Numerical Validation of Head-Related Transfer Functions computed using Immersed Boundaries (en)
* Presenting author
Abstract:
Head-related transfer-functions (HRTFs) describe the free-field sound transmission to the ears and thus contain all cues that are needed to simulate spatial hearing. HRTFs are thus one of the fundamental ingredients in most virtual and augmented reality systems. They can be obtained experimentically or by numerical simulations. One possible way of obtaining HRTFs is to numerically solve the Euler or wave equation in the time or frequency domain based on a 3D mesh of a head.In this contribution finite difference time domain (FDTD) simulation techniques are investigated.

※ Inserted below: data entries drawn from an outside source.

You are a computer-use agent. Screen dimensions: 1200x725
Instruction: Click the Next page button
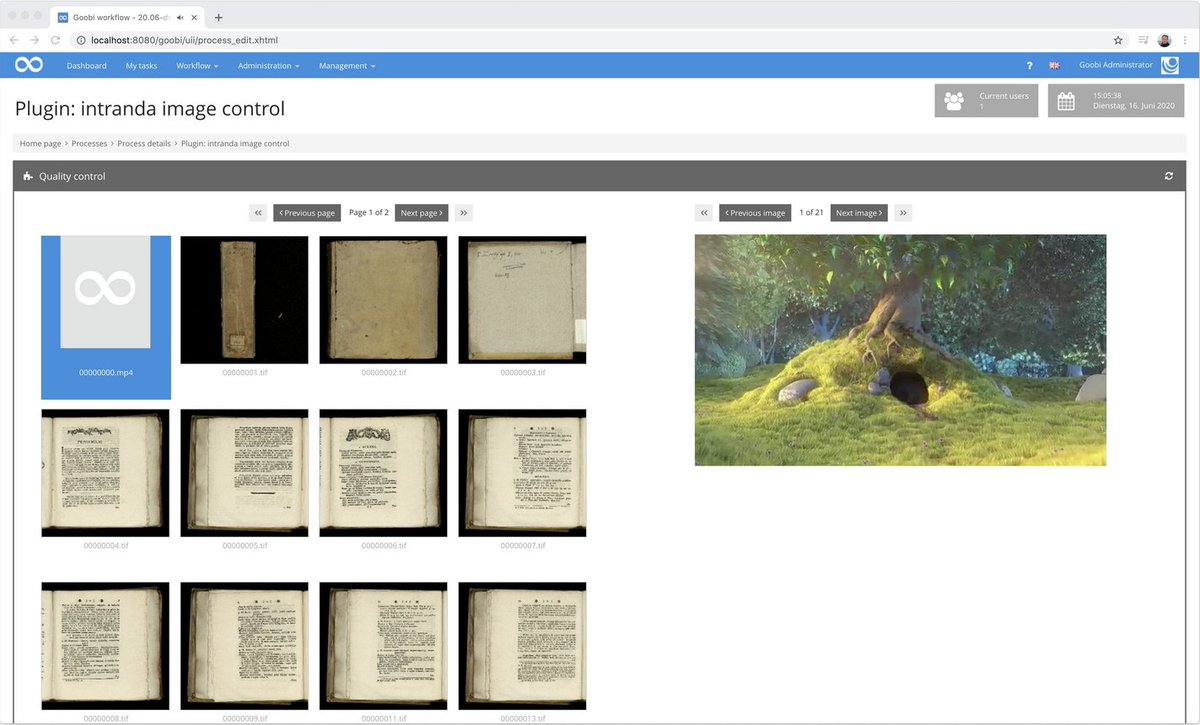point(421,212)
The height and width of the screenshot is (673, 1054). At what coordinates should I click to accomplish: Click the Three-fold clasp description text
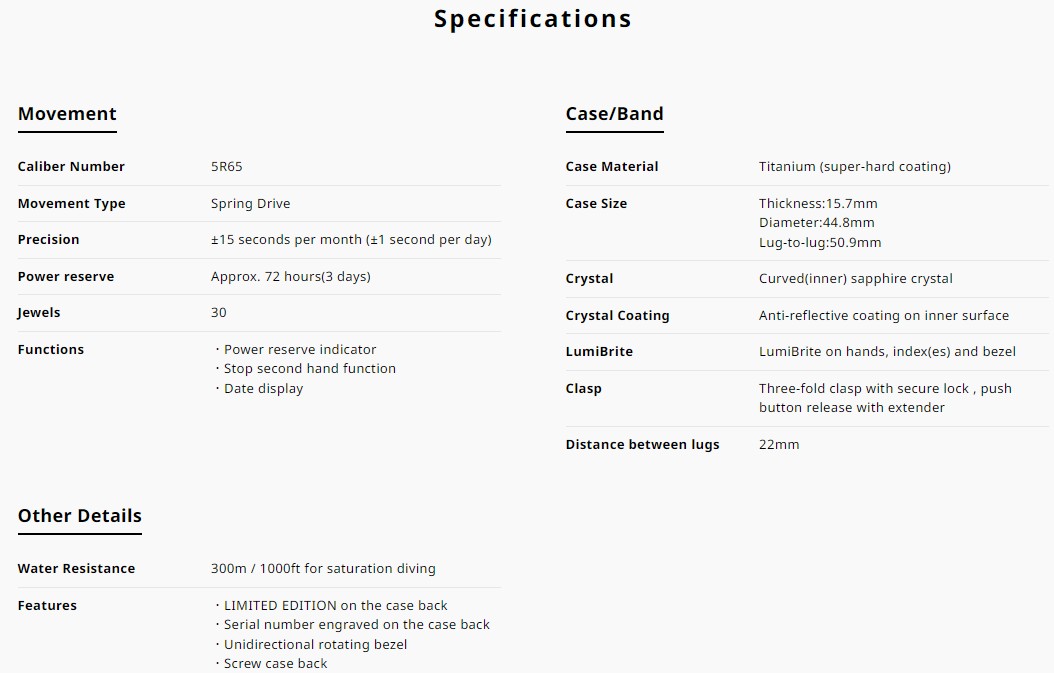point(885,398)
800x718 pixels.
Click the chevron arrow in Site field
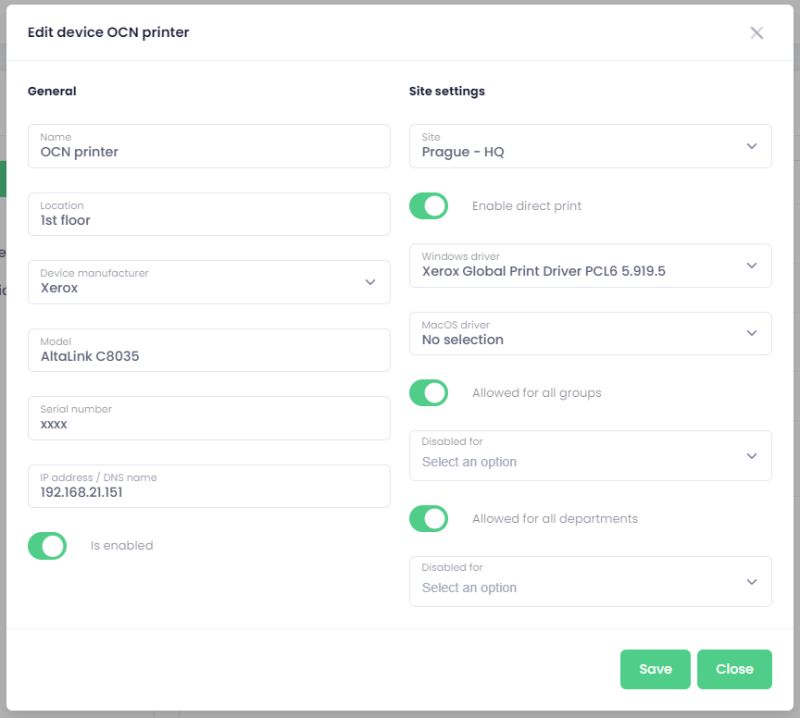click(x=752, y=146)
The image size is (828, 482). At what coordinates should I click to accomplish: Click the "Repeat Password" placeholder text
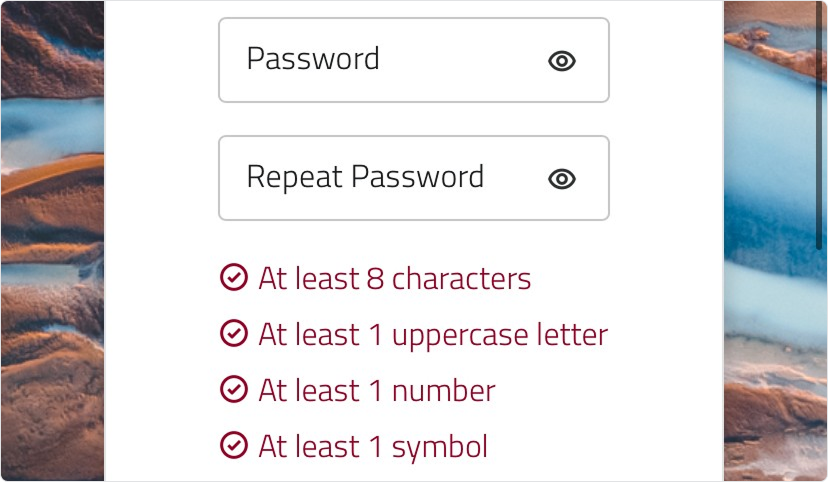(365, 178)
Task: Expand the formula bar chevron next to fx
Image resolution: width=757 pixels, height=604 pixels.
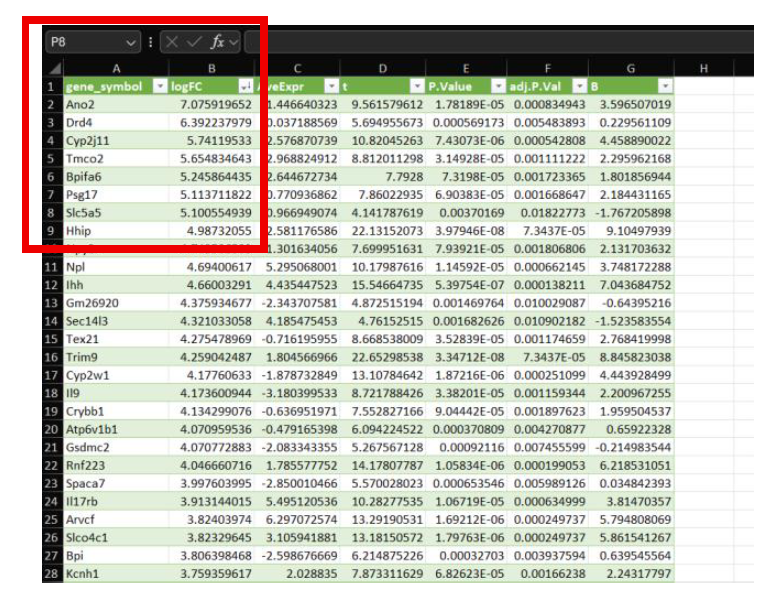Action: point(234,42)
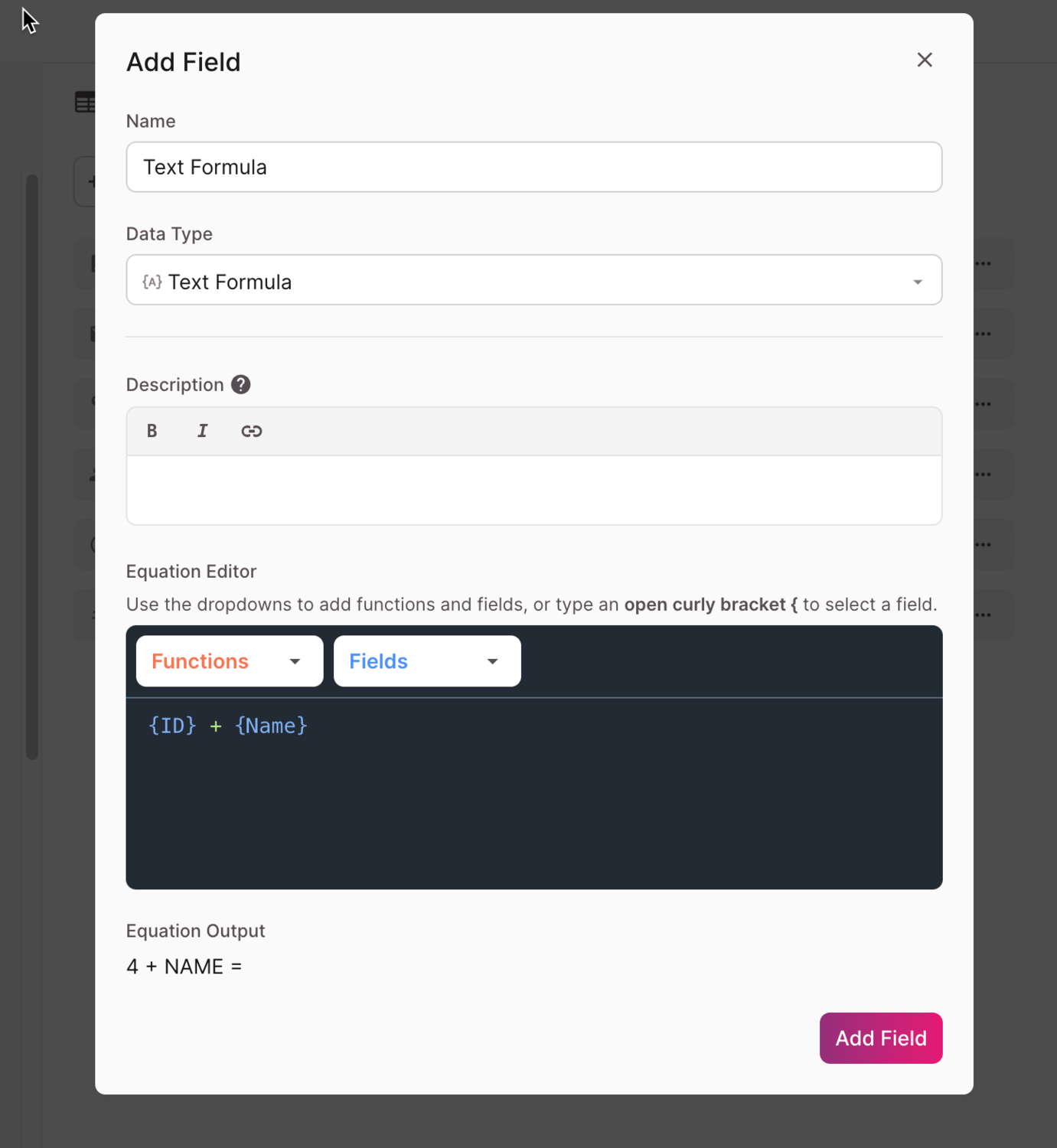Click the {A} icon inside the Data Type selector
The height and width of the screenshot is (1148, 1057).
tap(152, 282)
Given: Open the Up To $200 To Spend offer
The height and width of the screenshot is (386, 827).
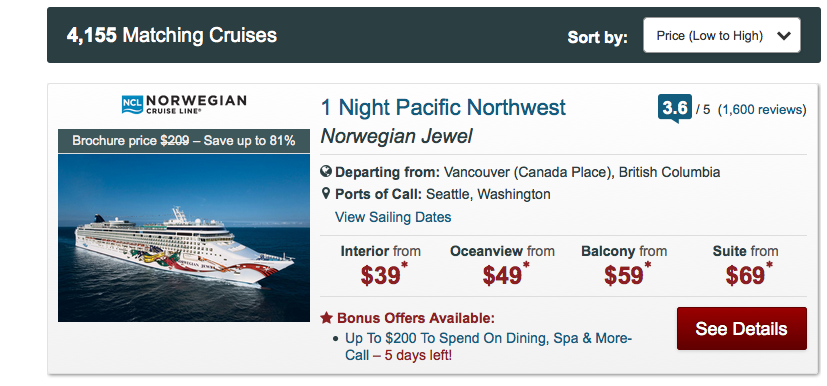Looking at the screenshot, I should point(488,346).
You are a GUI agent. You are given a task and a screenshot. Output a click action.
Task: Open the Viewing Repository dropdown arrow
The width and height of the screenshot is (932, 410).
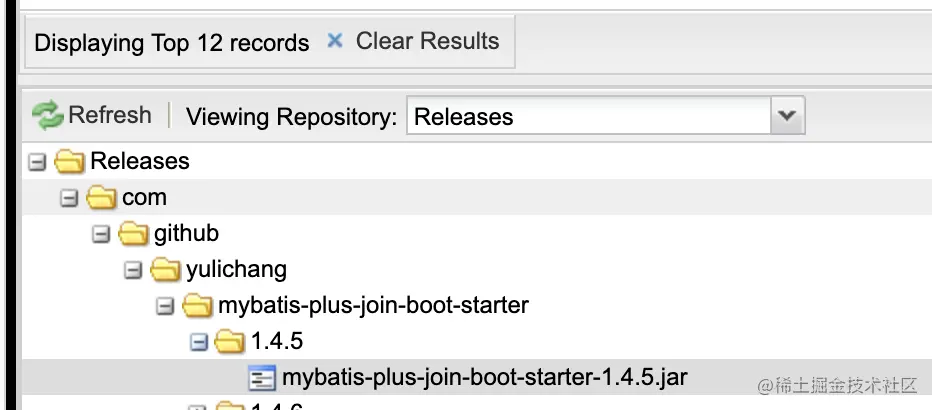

Therein, the Euler equations are solved using an immersed boundary (IB) method. The IB method manipulates the governing equations by adding a volume fraction and a linear friction term. Realistic acoustic boundary impedances can be received by adjusting the volume fracion and/or the linear friction term.The method will be validated by the analytic solution of the diffraction around a rigid sphere and the simulation of a human ear as well as a human head. Here, the FDTD method is compared with boundary element method (BEM) simulations. FDTD and BEM are the most studied HRTF simulation methods. Advantages of FDTD are that no specially prepared grids are necessary and its parallelization possibilities.